▶ Problem
Pictures stay out of the copy, which must hold exactly the lines from the one containing "Instruction: Click the" through the end of the material below.

▶ Material shown
------------------------

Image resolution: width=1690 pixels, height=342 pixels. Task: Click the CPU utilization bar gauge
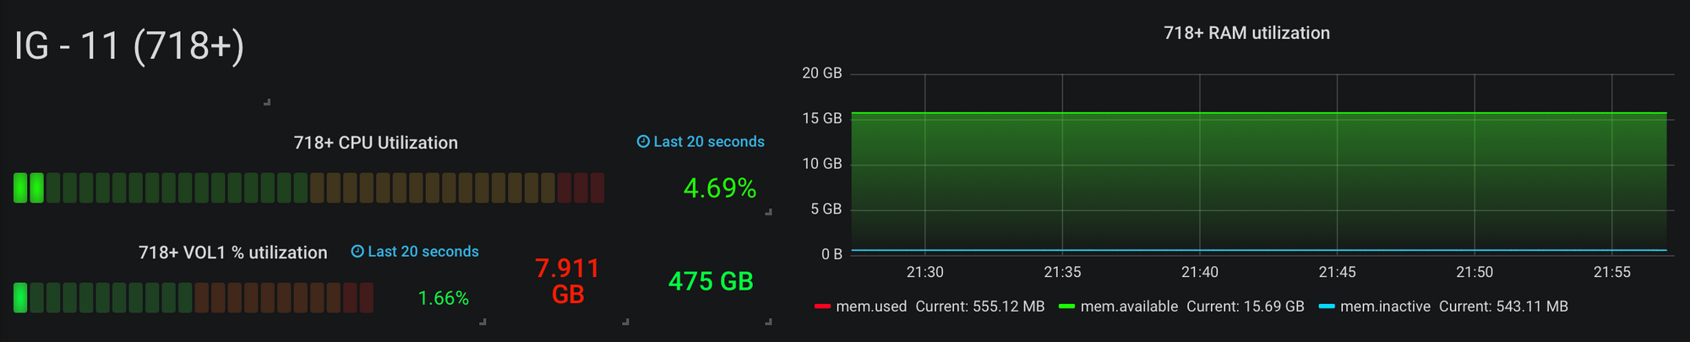tap(308, 187)
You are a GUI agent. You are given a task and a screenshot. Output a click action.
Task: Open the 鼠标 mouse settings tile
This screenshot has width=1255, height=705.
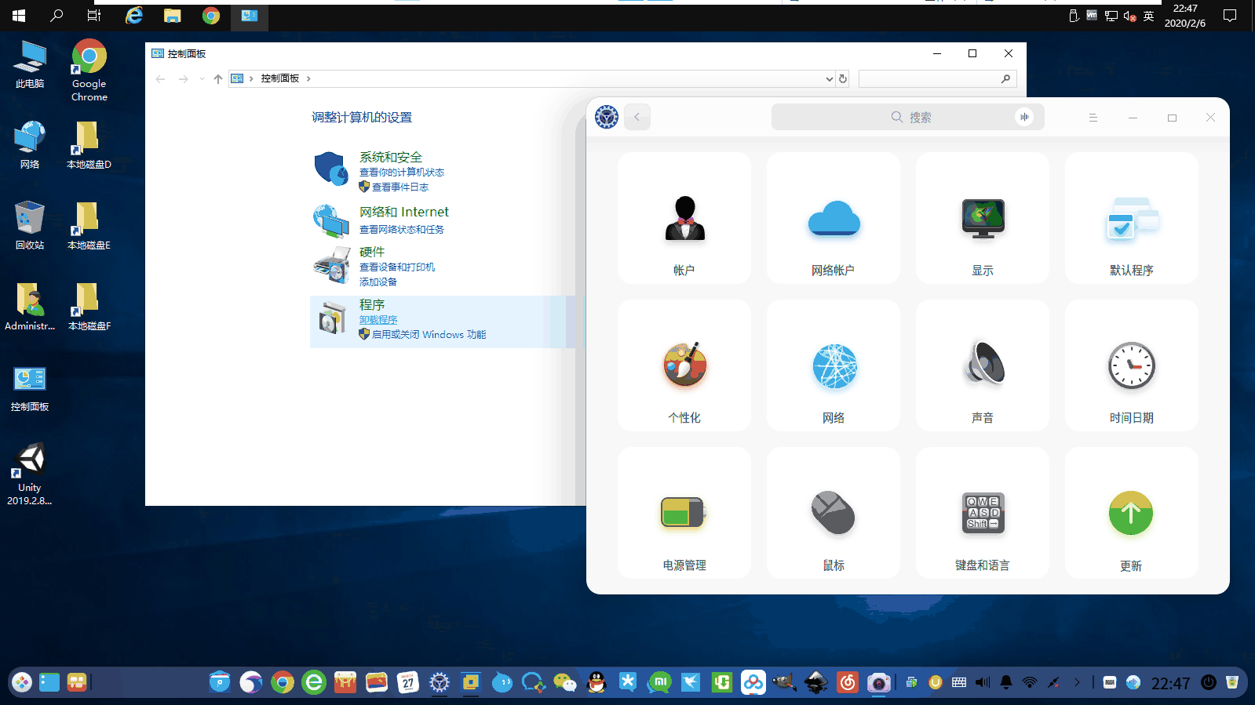(833, 513)
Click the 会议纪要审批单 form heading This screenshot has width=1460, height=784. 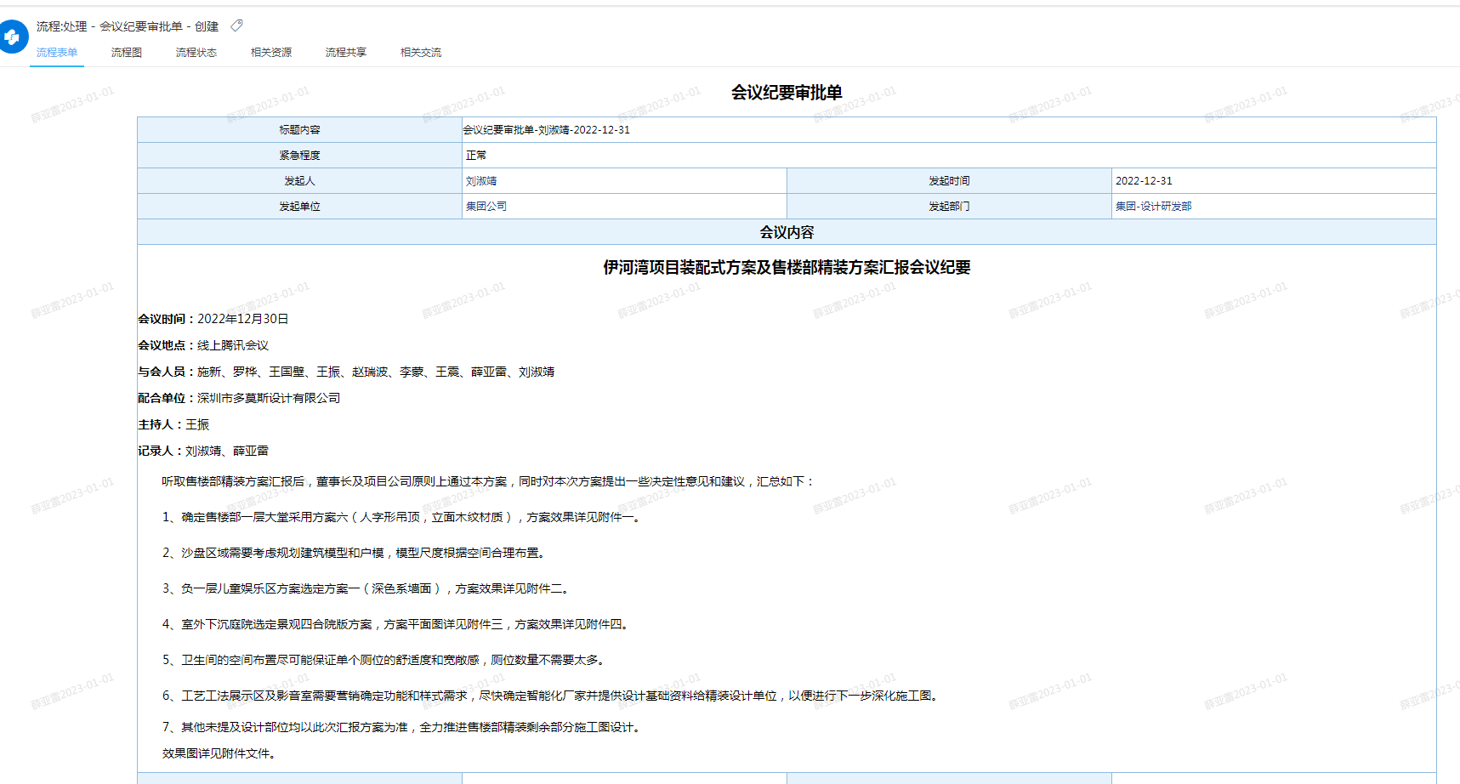(787, 93)
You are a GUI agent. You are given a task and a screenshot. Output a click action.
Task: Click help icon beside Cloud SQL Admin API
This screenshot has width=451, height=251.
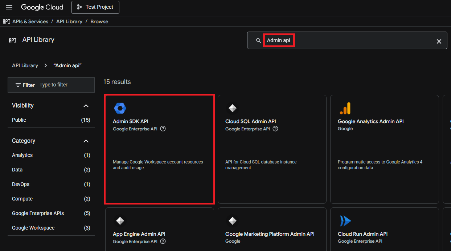(275, 129)
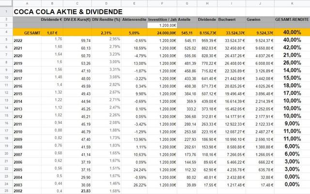Click the 'Aktienrendite' header cell
Viewport: 310px width, 194px height.
(133, 19)
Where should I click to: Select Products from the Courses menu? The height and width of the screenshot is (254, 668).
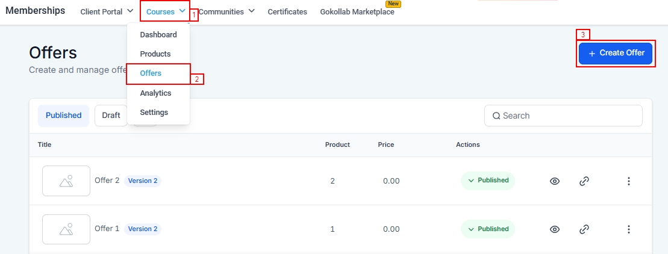155,54
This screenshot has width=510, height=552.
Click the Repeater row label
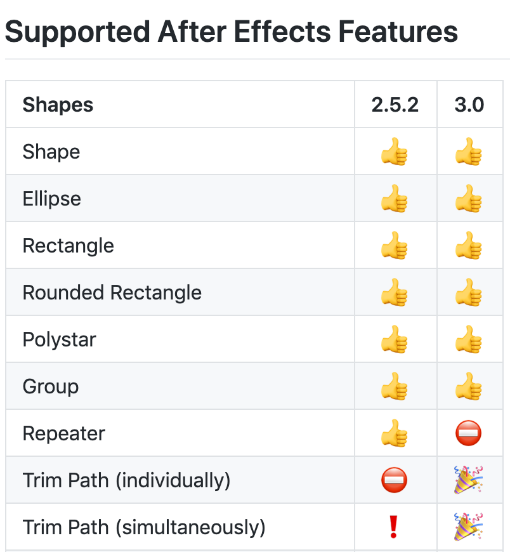click(x=63, y=433)
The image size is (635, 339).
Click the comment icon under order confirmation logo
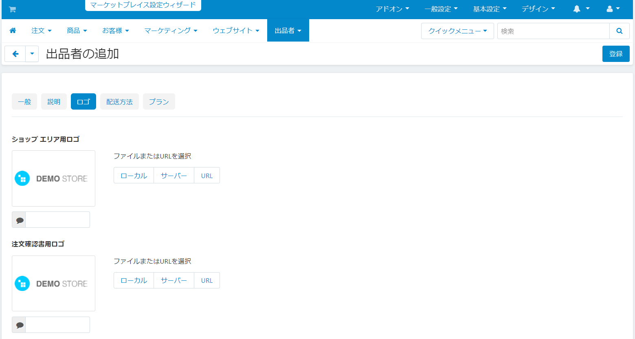coord(19,325)
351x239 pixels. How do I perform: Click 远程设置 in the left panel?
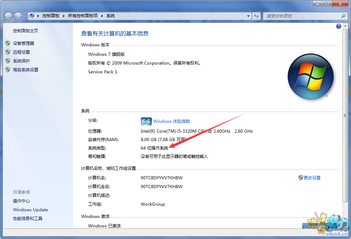click(x=21, y=52)
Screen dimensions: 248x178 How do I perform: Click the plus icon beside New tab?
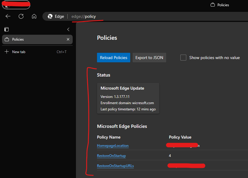tap(7, 52)

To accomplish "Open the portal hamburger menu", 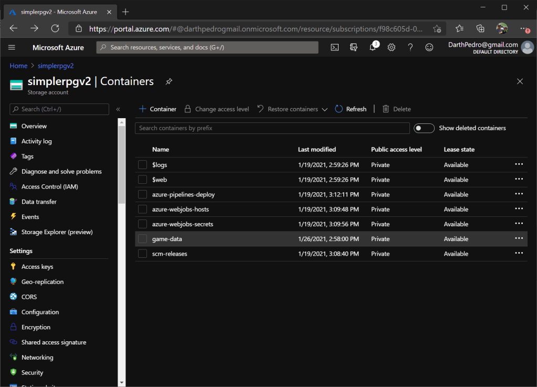I will 12,47.
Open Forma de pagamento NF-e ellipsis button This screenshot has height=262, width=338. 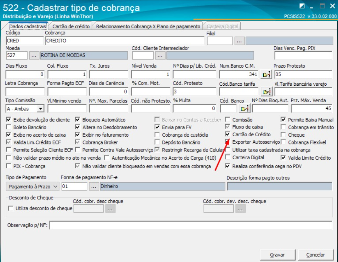click(93, 186)
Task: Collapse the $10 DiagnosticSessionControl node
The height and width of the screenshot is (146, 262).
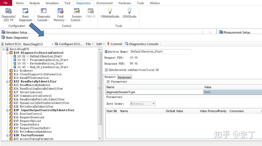Action: (x=7, y=53)
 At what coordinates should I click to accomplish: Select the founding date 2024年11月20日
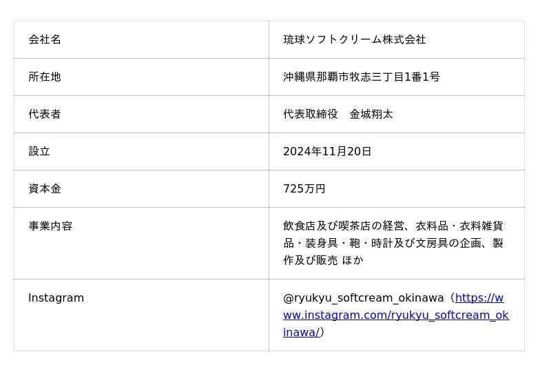coord(327,151)
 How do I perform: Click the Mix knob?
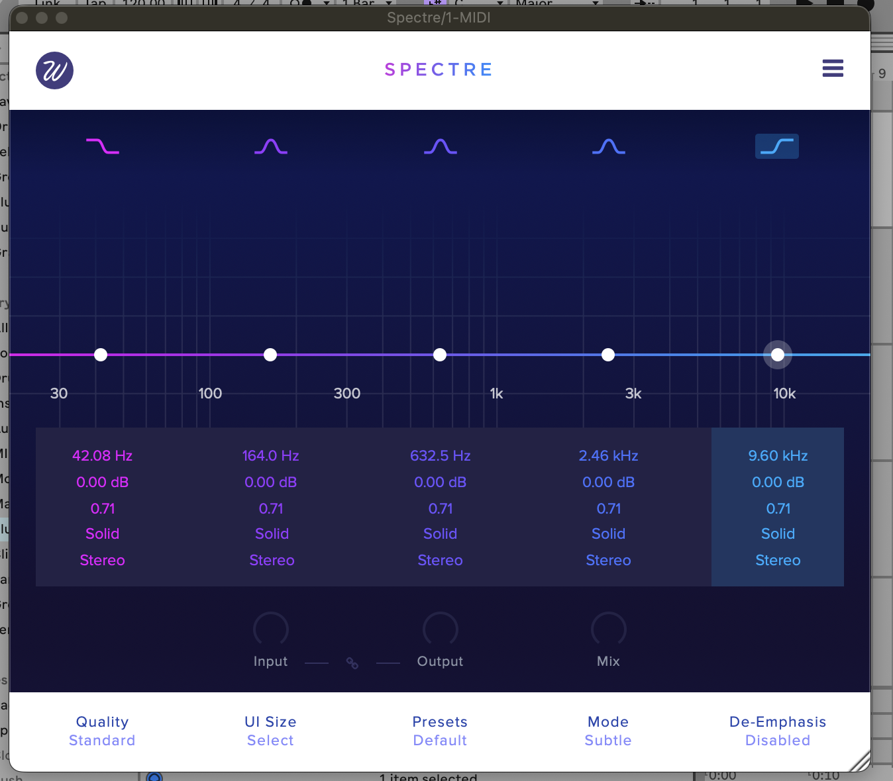click(608, 629)
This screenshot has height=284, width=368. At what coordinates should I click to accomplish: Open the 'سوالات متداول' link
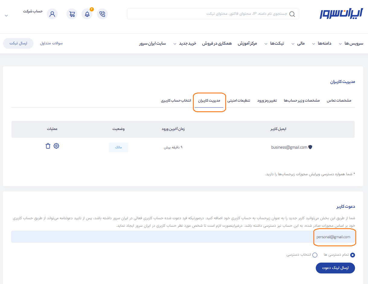pos(51,43)
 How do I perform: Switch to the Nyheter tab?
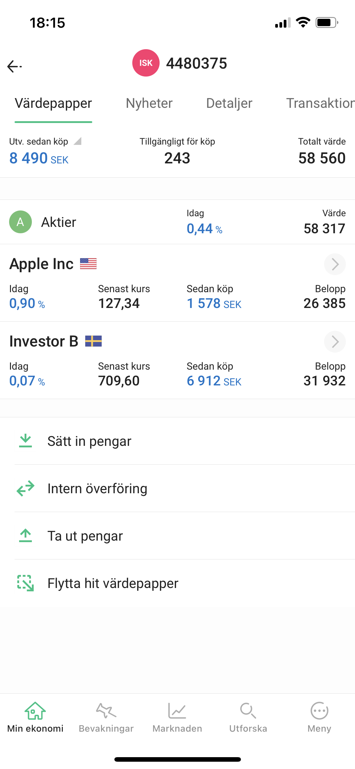149,103
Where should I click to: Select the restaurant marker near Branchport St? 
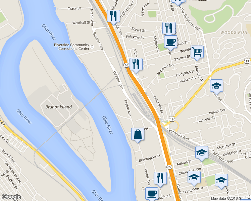pyautogui.click(x=160, y=179)
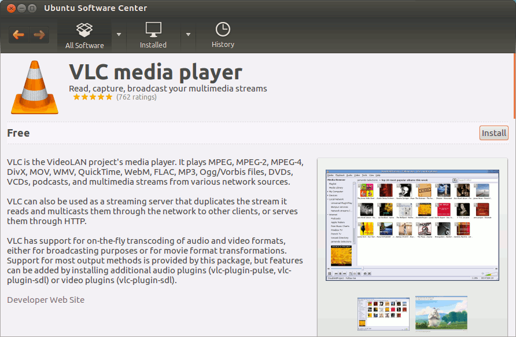Click the Free price label

click(19, 133)
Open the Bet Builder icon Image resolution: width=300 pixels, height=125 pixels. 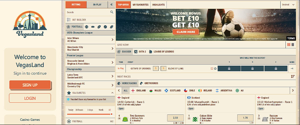pos(69,20)
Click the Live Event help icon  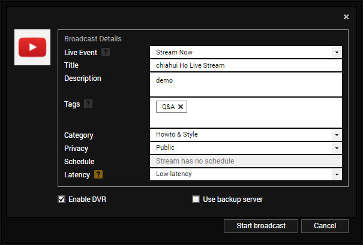(x=105, y=53)
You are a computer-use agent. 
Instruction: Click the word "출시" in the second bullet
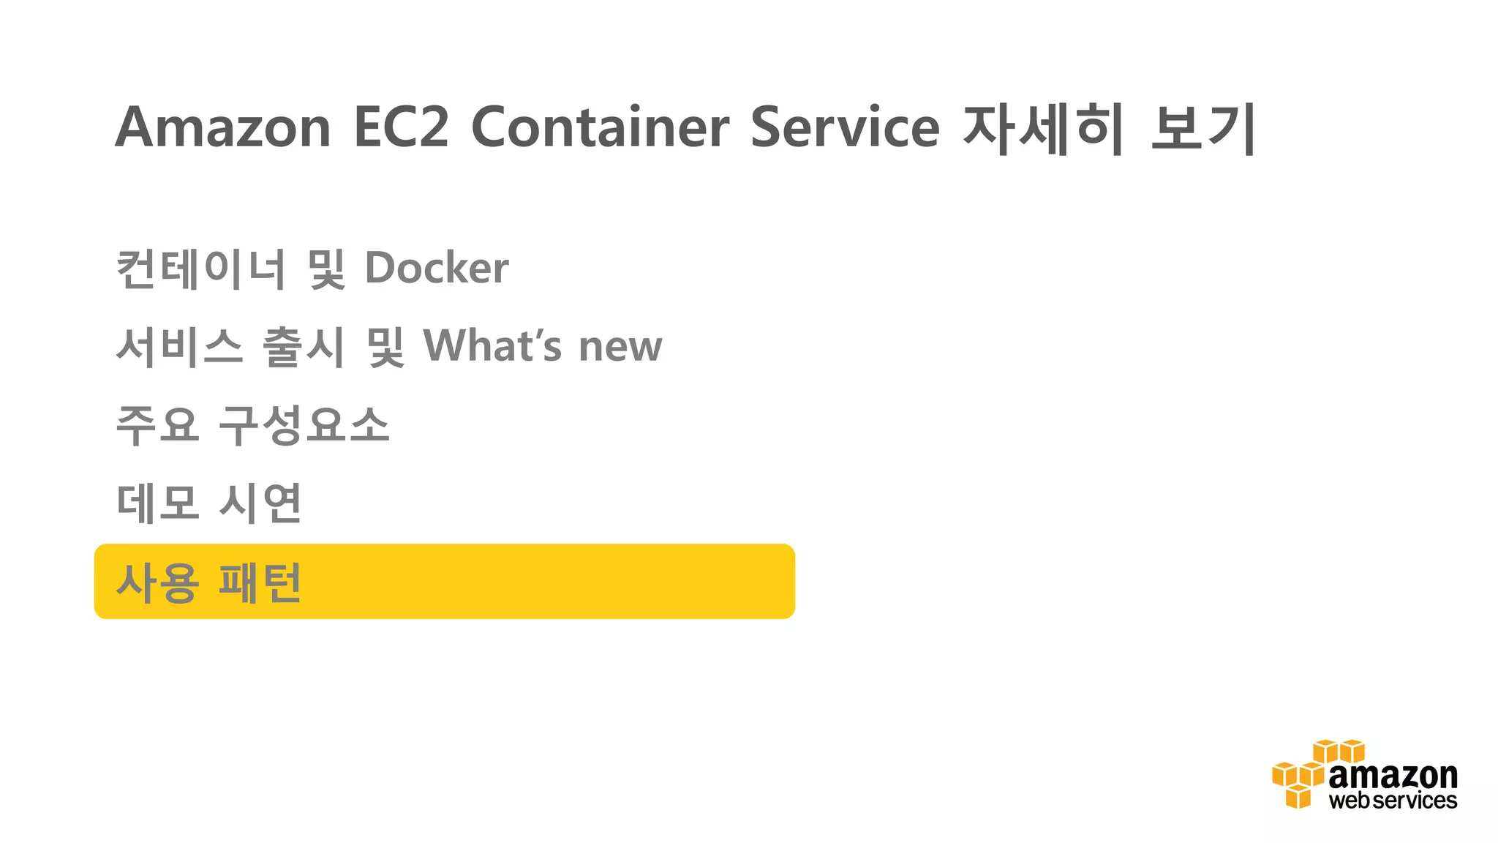tap(303, 346)
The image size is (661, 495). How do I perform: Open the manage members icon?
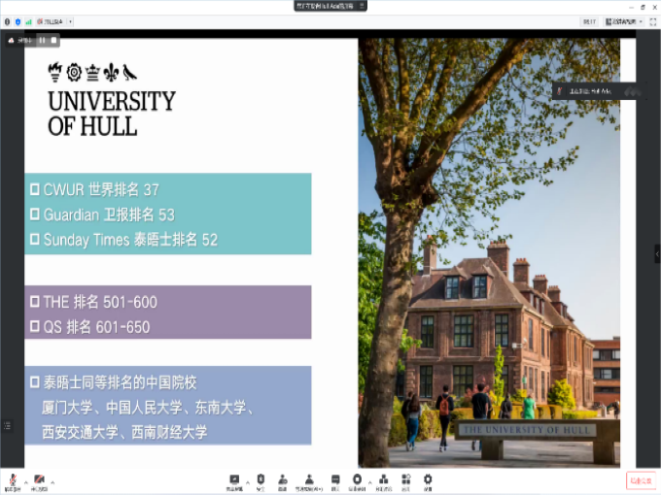(x=309, y=479)
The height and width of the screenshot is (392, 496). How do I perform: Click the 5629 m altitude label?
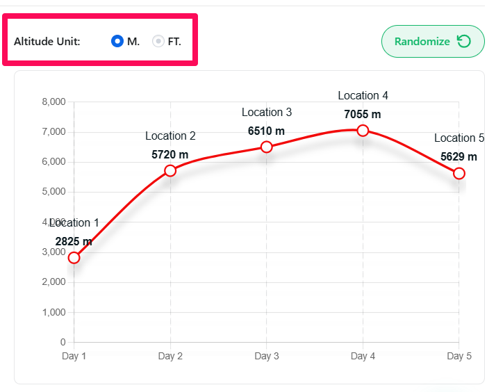tap(458, 156)
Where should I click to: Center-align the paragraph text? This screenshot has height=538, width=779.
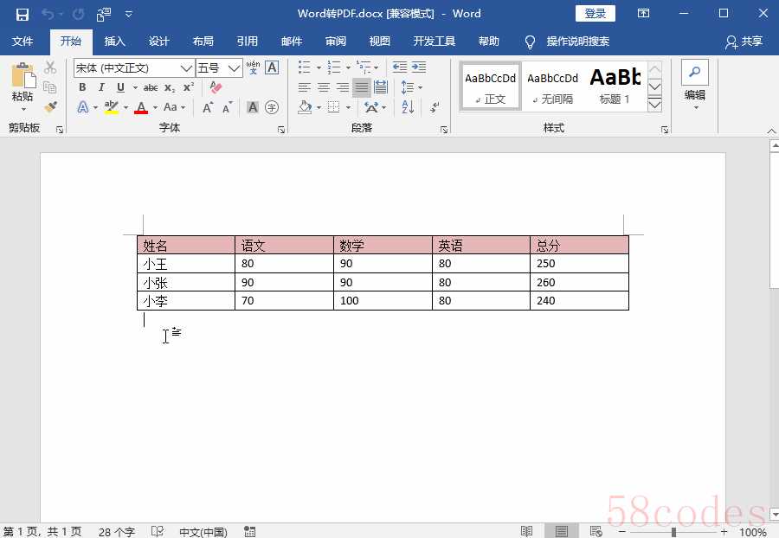323,87
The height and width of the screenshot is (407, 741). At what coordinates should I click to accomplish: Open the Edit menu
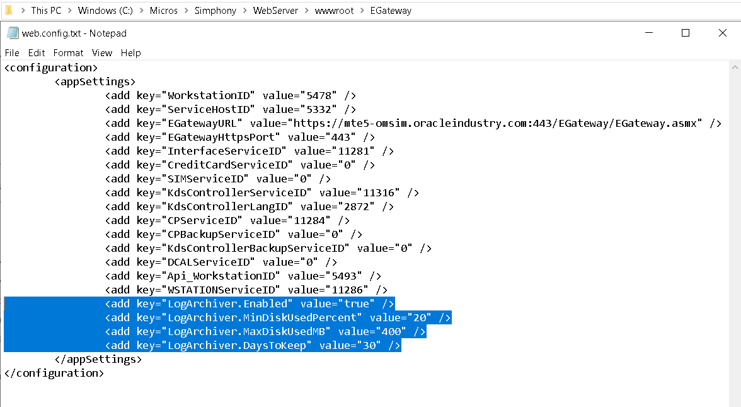pos(37,53)
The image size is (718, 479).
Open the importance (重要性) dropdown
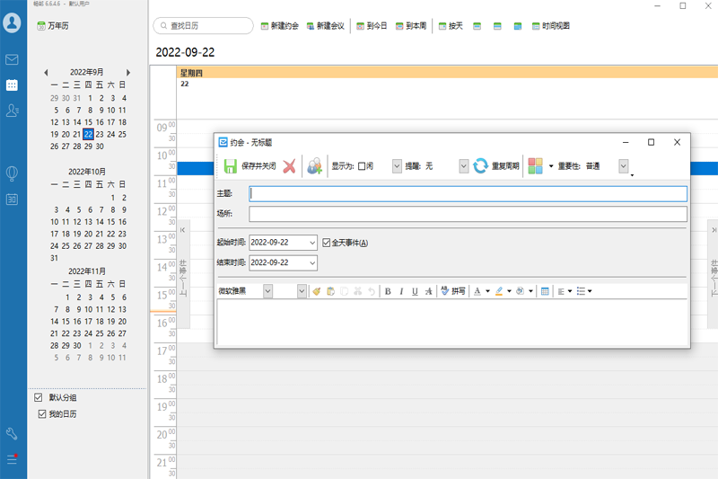(x=623, y=166)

------------------------

▶ Reply
Instruction: Click the word "출시" in the second bullet
tap(303, 346)
The image size is (661, 495). How do I perform: Open the manage members icon?
(x=309, y=479)
The height and width of the screenshot is (392, 496). How do I perform: Click the 5629 m altitude label?
tap(458, 156)
Where should I click to: Center-align the paragraph text? This screenshot has height=538, width=779.
323,87
The height and width of the screenshot is (407, 741). At what coordinates should I click to accomplish: Open the Edit menu
pos(37,53)
The image size is (718, 479).
Open the importance (重要性) dropdown
(x=623, y=166)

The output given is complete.